Hierarchical data access in MySQL using nested sets
As you may know, MySQL is a relational database system. It consists of flat tables, which can be joined together in queries. Relations between these tables can only be specified in a way that is one-to-one/one-to-many.
This suits most situations, but when you start getting to hierarchical data, such as multiple level categories (as used on this site), these types of relations start to become non-optimal.
Take for instance the adjacency list method. Each entry in the table is given a column with the id of its parent node:
id | name | parent_id |
---|---|---|
1 | parent | 0 |
2 | child 1 | 1 |
3 | sub-child 1 | 2 |
In order to find all descendants of a node, there would need to be a query once for the parent, then once per node:
function getNodes($db, $parentId) {
$sql = 'SELECT * FROM nodes WHERE parent_id = ?';
$nodes = array()
foreach ($db->fetchAll($sql, array($parentId), Zend_Db::FETCH_OBJ) as $node) {
$node->subnodes = getNodes($db, $node->id);
$nodes[] = $node;
}
return $nodes;
}
An alternative method is to use nested sets.
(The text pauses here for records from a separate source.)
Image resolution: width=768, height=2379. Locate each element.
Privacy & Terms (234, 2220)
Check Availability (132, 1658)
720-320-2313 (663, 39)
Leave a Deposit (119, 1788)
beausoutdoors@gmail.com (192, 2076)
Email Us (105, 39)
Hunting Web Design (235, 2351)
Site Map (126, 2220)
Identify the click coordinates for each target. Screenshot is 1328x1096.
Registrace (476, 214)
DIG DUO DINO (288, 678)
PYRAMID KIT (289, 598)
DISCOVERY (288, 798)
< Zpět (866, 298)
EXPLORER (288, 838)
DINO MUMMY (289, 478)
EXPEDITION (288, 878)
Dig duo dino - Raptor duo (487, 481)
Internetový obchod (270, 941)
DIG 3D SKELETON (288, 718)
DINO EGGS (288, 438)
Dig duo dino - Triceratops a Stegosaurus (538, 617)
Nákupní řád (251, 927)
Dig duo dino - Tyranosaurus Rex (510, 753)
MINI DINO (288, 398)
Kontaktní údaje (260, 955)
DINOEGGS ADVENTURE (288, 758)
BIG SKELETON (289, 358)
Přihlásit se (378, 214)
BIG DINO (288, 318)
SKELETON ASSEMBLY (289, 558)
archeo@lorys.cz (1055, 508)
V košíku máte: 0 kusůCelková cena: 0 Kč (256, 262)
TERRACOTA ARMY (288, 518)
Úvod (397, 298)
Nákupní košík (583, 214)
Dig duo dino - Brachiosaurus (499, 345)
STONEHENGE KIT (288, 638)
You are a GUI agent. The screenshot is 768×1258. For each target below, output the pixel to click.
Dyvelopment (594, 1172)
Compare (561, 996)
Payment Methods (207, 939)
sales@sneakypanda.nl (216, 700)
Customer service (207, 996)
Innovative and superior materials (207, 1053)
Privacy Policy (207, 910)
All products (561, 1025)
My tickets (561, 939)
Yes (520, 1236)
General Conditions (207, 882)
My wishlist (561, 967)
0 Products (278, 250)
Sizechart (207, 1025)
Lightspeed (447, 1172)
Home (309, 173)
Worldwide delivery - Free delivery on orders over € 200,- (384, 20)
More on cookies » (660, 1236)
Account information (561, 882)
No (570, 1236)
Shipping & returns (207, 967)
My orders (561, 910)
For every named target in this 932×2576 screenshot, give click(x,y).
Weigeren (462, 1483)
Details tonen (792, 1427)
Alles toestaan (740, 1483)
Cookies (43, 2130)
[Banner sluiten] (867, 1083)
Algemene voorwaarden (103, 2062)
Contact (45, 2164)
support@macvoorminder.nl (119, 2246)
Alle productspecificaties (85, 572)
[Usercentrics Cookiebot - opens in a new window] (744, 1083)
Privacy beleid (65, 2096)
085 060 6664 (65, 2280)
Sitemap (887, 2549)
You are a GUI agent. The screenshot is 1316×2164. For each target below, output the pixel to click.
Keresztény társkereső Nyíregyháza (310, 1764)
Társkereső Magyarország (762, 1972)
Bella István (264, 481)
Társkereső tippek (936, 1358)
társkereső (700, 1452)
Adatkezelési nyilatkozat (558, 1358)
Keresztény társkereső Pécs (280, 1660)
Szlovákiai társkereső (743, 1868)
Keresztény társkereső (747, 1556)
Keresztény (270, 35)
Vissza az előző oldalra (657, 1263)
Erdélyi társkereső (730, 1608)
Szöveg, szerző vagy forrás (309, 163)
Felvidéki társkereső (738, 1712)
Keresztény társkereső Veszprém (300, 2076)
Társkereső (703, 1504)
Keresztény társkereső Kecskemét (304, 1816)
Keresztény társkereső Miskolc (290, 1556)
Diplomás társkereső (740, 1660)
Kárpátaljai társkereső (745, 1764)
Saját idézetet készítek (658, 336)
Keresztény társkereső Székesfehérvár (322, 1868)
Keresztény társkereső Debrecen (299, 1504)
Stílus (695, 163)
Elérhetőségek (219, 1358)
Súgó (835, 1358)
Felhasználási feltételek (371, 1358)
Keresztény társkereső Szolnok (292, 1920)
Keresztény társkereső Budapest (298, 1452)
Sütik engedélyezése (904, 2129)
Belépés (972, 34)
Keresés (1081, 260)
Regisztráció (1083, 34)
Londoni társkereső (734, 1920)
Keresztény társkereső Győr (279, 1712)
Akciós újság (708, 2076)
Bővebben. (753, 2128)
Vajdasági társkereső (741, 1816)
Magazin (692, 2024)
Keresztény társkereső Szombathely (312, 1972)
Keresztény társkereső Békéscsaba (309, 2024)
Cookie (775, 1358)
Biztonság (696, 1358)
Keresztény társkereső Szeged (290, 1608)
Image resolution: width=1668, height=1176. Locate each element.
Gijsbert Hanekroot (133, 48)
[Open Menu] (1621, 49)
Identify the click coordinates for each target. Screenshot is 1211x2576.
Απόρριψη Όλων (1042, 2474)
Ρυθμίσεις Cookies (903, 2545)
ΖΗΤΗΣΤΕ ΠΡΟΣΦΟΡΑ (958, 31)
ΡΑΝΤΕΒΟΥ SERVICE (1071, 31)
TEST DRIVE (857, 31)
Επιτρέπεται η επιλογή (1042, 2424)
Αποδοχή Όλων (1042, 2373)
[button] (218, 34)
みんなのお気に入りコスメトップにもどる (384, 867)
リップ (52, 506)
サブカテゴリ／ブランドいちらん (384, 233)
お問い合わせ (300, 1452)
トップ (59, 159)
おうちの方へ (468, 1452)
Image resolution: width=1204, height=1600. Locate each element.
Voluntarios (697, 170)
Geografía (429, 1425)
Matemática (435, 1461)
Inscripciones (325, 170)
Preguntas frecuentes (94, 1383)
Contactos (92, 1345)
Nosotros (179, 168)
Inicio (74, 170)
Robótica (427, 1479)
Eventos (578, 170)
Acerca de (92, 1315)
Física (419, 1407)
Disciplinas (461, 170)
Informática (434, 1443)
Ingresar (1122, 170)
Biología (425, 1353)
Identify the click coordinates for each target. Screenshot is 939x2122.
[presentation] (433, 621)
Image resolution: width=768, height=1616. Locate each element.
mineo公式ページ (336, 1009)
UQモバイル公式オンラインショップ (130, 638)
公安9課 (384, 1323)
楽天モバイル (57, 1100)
This takes advantage of MySQL’s index range selection by using two columns to specify a range in which children exist:
id | name | left | right |
---|---|---|---|
1 | parent | 1 | 6 |
2 | child 1 | 2 | 5 |
3 | subchild 1 | 3 | 4 |
In this case all descendants of a node can be found between the parent node’s left and right columns.
Combining this with the adjacent list method, you can optimise the conversion of a MySQL result set into a multi-level array of objects:
function getNodes($db, $parentId) {
$root = (object) array(
'id' => $parentId,
);
$stack = array($root);
$sql = 'SELECT nodes.*
FROM nodes, nodes AS parent
WHERE nodes.left > parent.left AND nodes.left < parent.right
AND parent.id = ?
ORDER BY nodes.left';
foreach ($db->fetchAll($sql, array($parentId), Zend_Db::FETCH_OBJ) as $node) {
while ($node->parent_id != $stack[count($stack)-1]->id) {
array_pop($stack);
}
$stack[count($stack)-1]->subnodes[] = $node;
array_push($stack, $node);
}
return $root->subnodes;
}
Of course this method is at the expense of insert/modification of nodes in the table, which would need more code to do, but usually these happen much less often than selects in production environments.